Start SOURCE PASSAGE

Without indexes, MongoDB must scan every document in a collection to find the documents that match each query. These collection scans are slow and can negatively affect the performance of your application. However, if an appropriate index exists for a query, MongoDB can use the index to limit the documents it must inspect.
Operational Considerations
To improve query performance, build indexes on fields that appear often in your application's queries and operations that return sorted results. Each index that you add consumes disk space and memory when active, so we recommend that you track index memory and disk usage for capacity planning. In addition, when a write operation updates an indexed field, MongoDB also updates any related index.
Because MongoDB supports dynamic schemas, applications can query against fields whose names are not known in advance or are arbitrary. MongoDB 4.2 introduced wildcard indexes to help support these queries. Wildcard indexes are not designed to replace workload-based index planning.
For more information about designing your data model and choosing indexes appropriate for your application, see the Data Modeling and Indexes guide in the MongoDB Server manual.
Sample Data
The examples in this guide use the sample_mflix.movies
collection
from the Atlas sample datasets. To learn how to create a
free MongoDB Atlas cluster and load the sample datasets, see
Get Started with the C++ Driver.
Create an Index
MongoDB supports several different index types to support querying your data. The following sections describe the most common index types and provide sample code for creating each index type.

End SOURCE PASSAGE

TO-DO LIST:
**1.** In the MongoDB indexes passage, which version of MongoDB introduced wildcard indexes?
**2.** Retype the MongoDB indexes passage word for word, everything from "For more information" down to "MongoDB Server manual.".

Start RECORDED DATA

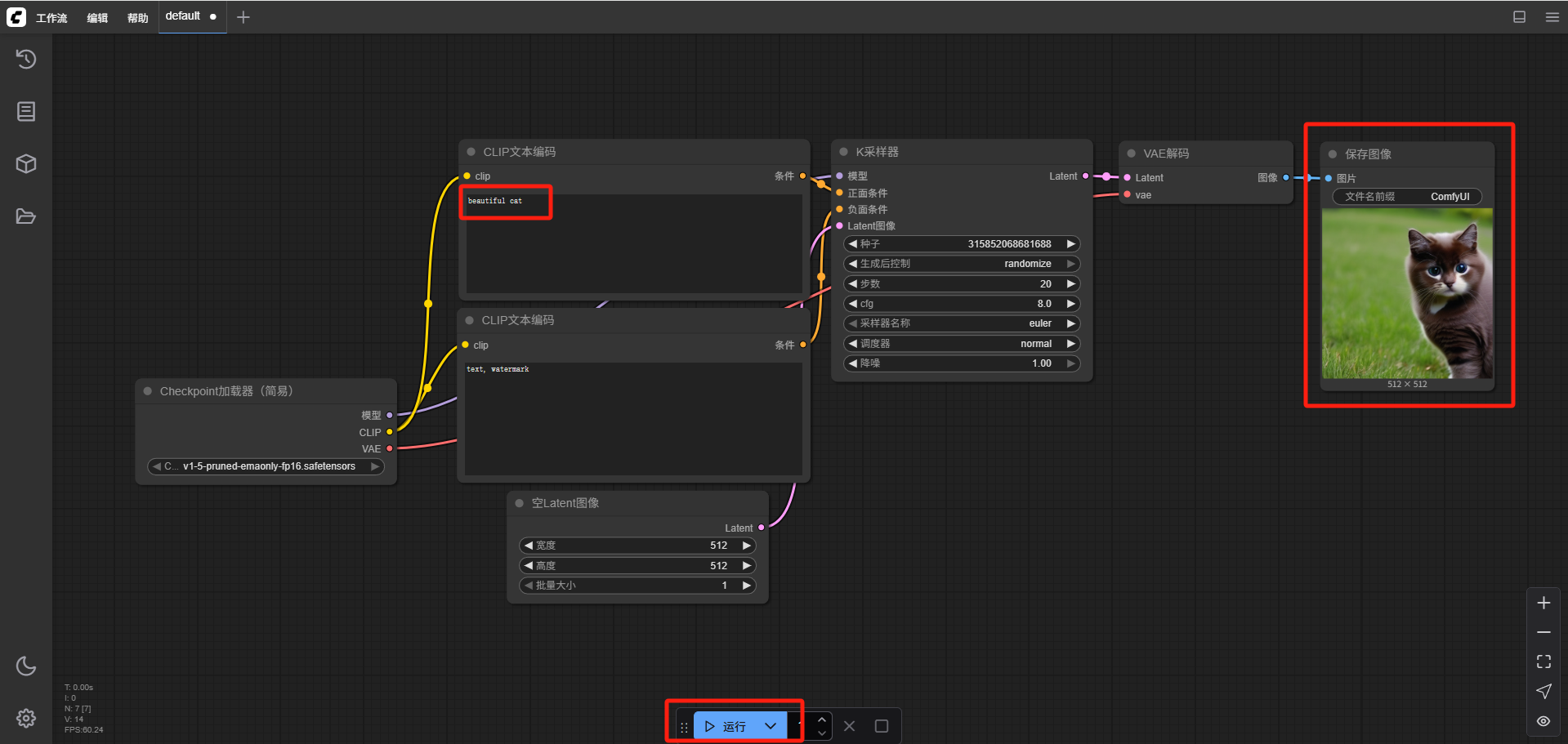Click the 步数 steps value field

pos(962,284)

End RECORDED DATA

FINAL RESULTS:
**1.** MongoDB 4.2

**2.**
For more information about designing your data model and choosing indexes appropriate for your application, see the Data Modeling and Indexes guide in the MongoDB Server manual.